* Data for analysis
┌────────

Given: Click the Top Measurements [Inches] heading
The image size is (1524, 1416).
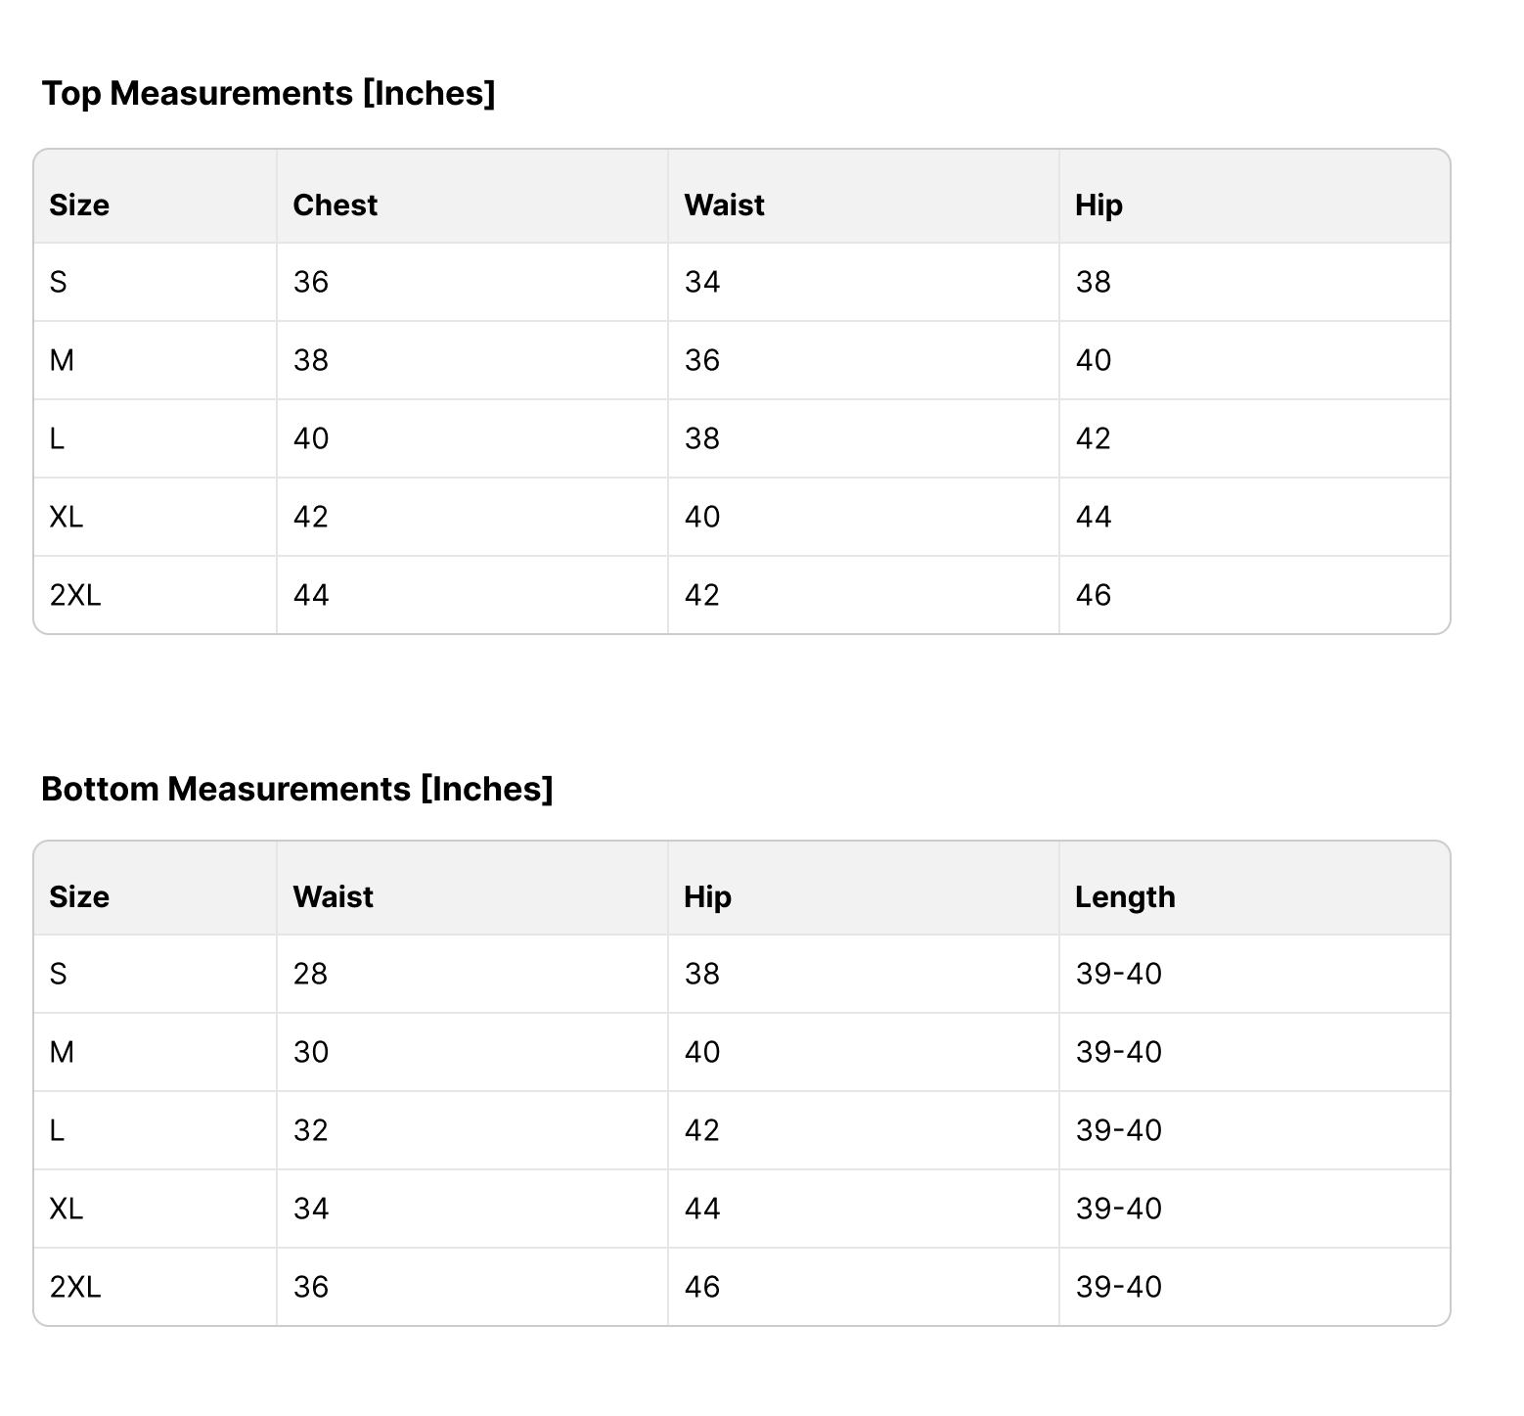Looking at the screenshot, I should [x=268, y=94].
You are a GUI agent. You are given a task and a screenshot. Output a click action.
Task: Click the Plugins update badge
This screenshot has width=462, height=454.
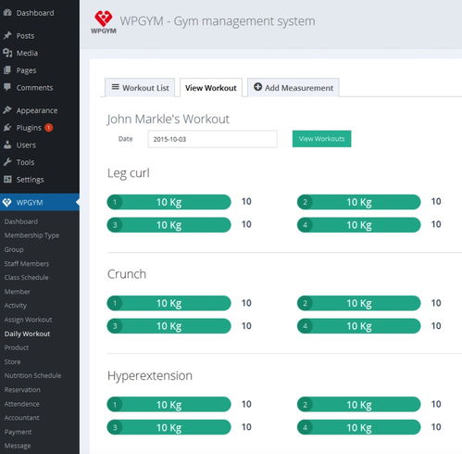pyautogui.click(x=49, y=128)
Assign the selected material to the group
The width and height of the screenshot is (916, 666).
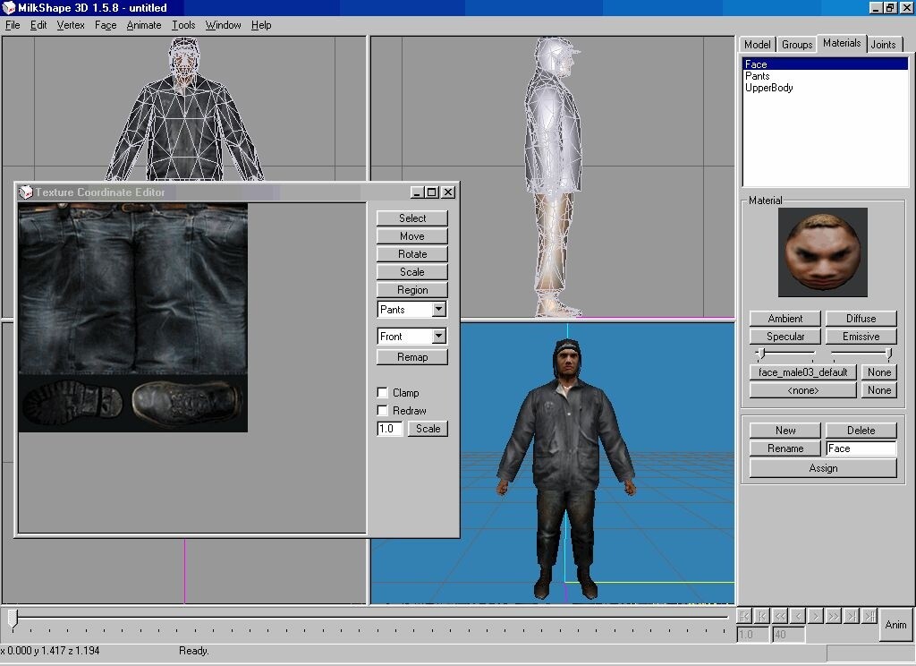point(822,467)
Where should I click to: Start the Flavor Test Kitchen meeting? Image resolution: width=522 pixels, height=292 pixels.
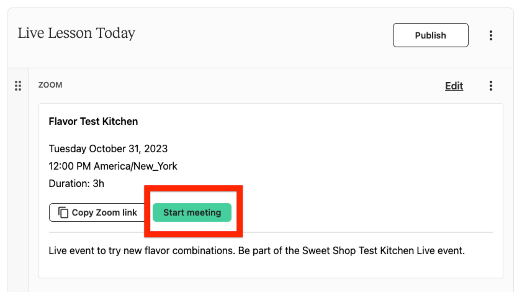click(192, 212)
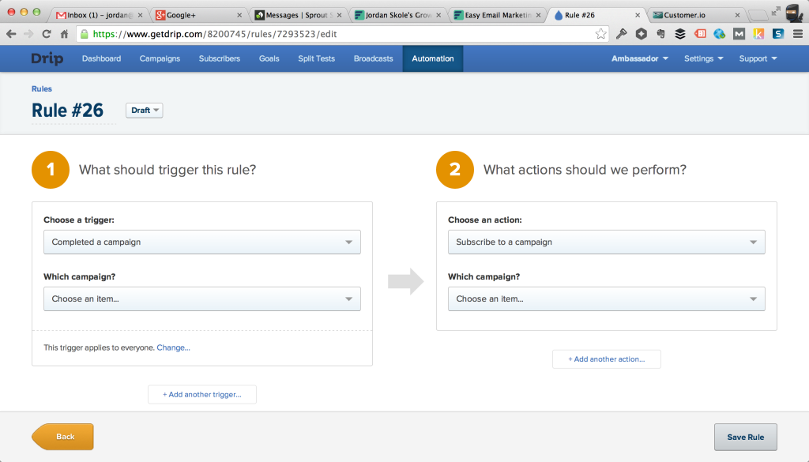The image size is (809, 462).
Task: Click the browser back arrow
Action: (11, 34)
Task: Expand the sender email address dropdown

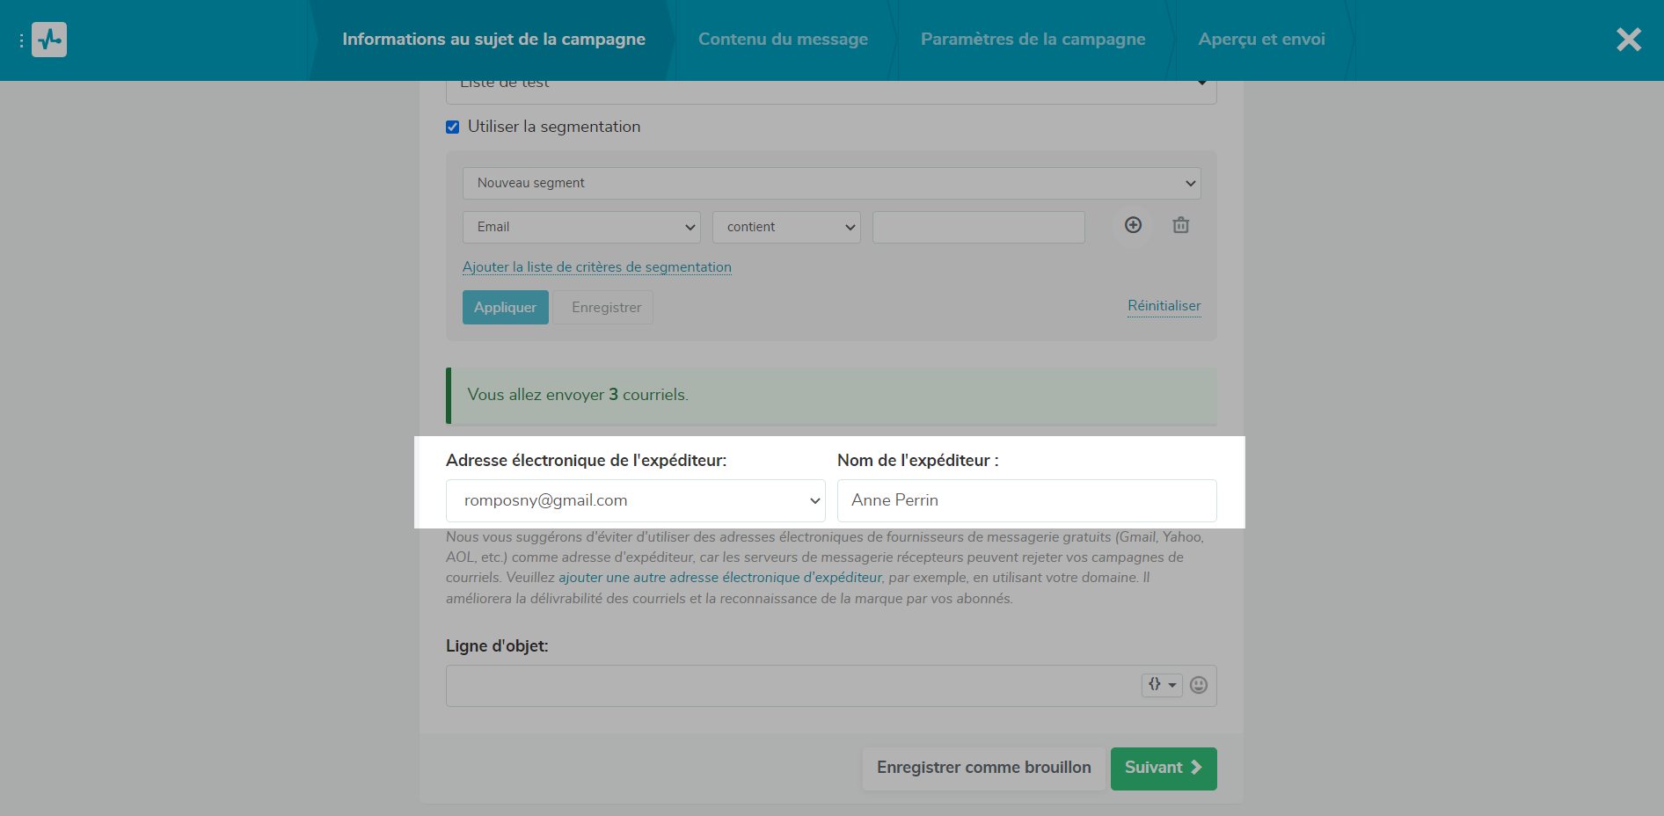Action: pyautogui.click(x=636, y=500)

└────────

* Work task
Your task is to repeat the records exactly. Images do not belong in the copy.

* Completed task
Given: Click the Top Measurements [Inches] heading
The image size is (1524, 1416).
Looking at the screenshot, I should [x=268, y=94].
You are a GUI agent. You are given a task and a screenshot. Output a click action.
Task: Click the Plugins update badge
This screenshot has width=462, height=454.
pyautogui.click(x=49, y=128)
Assign the selected material to the group
The width and height of the screenshot is (916, 666).
point(822,467)
Where should I click to: Start the Flavor Test Kitchen meeting? Image resolution: width=522 pixels, height=292 pixels.
click(192, 212)
The image size is (809, 462).
Task: Click the browser back arrow
Action: (11, 34)
Task: Expand the sender email address dropdown

Action: pyautogui.click(x=636, y=500)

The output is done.